#### [Document excerpt]
Exhibitions of the year

The best museum and gallery exhibitions of the last year with an ancient twist.

Perhaps it’s a sign of the times: great uncertainty and fear, uncontrollable powers emerging, a sense of the times changing over, but the occult and mythic has enjoyed a particular vogue this year with a major exhibitions in London and Oxford on tarot and oracles and a fantastic installation by Renee So at Compton Verney.

Tarot at the Warburg Gallery

Tarot, which has become ever more popular in recent years, was celebrated at a stellar show in the Warburg Gallery.

Tarot cards go back to the earliest days of card making in Renaissance Italy.

Playing cards originated in China, reaching Italy via Persia and then Egypt. 

The cards used in cartomancy, were originally playing cards (and are still used for games in some regions like France). 

In 1781, Antoine Court de Gebelin, a French Protestant pastor and Freemason, argued the cards had an esoteric significance.

He linked them to Hermeticism, a belief in arcane knowledge passed down the generations from Hermes Trismegustus, a Hellenistic form of Thoth, the ancient Egyptian scribal god.

Hermeticism survived antiquity and in Western thought, Egypt was long associated with the occult, secret knowledge as a result.

In 1783-5, Jean Baptiste Alliette (known as Etteilla) published a guide to tarot and in 1789 published his own deck. Etteilla developed, standardised and popularised tarot, firmly establishing the Hermetic understanding.

For the curators of the Warburg exhibition, this was the crucial moment: ‘The historical rupture when tarot “became Egyptian”.

Etteilla’s Tableau of the Leaves of the Book of Thoth which was placed in the Temple of Fire at Memphis, c.1788-1792. Made available by the Wellcome Collection

In the 19th century, use of the cards expanded due to industrial production.

When the tarot was introduced to Victorian Britain, the impact was powerful, not least because no one had seen such cards.

Britain uses the French suit of cards (diamonds, hearts, clubs and spades) for playing cards, not the Latin suit (clubs, swords, cups and coins) used in tarot decks. 

In addition, the deck includes a 21 trump deck (the major arcana) not found in the playing cards used in Britain. 

This made the cards feel even more strange to a British audience and added to their occult allure.

The Hermetic Order of the Golden Dawn, a ceremonial magic organisation with an interest in Egyptian magic, are behind two of the most important decks of the Twentieth Century.

The now synonymous tarot deck, the Rider-Waite-Smith tarot was co-designed by the artist Pamela Colman Smith and the occult scholar Arthur Edward Waite, a co-founder of the Hermetic Order of the Golden Dawn. (William Rider was the publisher.)

Smith was a London based bohemian artist, who had been written out of the history of Tarot, but is recognised as an important figure in her own right.

She is celebrated in an excellent graphic biography Queen of Wands by Cat Willett and is the subject of a charming chapter in Arthur Ransome’s memoir Bohemia in London.

Her deck combines more clearly occult symbolism with bright colours and joyful faces. 

The Moon card. Two different coloured canines howling at the moon, in front of two Egyptianising towers. Design by Pamela Colman Smith.

The image for the sun card, depicts a young man riding a pale horse with a massive smile on his face. 

The flowery wreath and symbol feather recall Hellenistic depictions of Greek and Egyptian gods.

The sun is a little more stolid, but one notes a certain sardonic glint.

The horse is perhaps less happy.

#### [What the task asks]
Please revise the tarot excerpt from the words "Tarot cards go" through the words "an esoteric significance.", replacing "cartomancy" with "fortune-telling".

#### [Data lines]
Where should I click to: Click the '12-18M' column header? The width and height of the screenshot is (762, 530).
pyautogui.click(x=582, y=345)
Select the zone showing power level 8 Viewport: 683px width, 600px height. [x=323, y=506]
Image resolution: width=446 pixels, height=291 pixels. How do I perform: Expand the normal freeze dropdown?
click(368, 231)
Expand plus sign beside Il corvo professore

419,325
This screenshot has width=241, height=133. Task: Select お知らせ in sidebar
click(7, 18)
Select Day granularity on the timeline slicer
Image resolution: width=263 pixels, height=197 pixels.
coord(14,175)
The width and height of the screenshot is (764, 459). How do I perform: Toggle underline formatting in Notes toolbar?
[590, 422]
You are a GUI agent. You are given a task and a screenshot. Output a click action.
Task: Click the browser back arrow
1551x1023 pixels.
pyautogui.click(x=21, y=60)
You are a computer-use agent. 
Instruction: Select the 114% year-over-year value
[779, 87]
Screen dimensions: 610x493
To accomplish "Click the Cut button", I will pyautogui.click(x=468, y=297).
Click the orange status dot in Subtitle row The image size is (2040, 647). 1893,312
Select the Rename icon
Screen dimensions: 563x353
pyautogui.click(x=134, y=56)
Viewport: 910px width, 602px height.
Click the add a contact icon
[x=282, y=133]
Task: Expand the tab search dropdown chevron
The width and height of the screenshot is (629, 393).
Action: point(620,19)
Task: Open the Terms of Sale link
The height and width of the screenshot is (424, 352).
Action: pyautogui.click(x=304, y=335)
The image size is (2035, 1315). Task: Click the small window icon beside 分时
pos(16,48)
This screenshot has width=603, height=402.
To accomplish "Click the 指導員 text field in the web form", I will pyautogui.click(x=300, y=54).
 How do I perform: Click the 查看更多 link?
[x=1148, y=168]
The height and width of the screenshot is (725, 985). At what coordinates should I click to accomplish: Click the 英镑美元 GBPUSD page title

#### [Task output]
Tarot cards go back to the earliest days of card making in Renaissance Italy.

Playing cards originated in China, reaching Italy via Persia and then Egypt. 

The cards used in fortune-telling, were originally playing cards (and are still used for games in some regions like France). 

In 1781, Antoine Court de Gebelin, a French Protestant pastor and Freemason, argued the cards had an esoteric significance.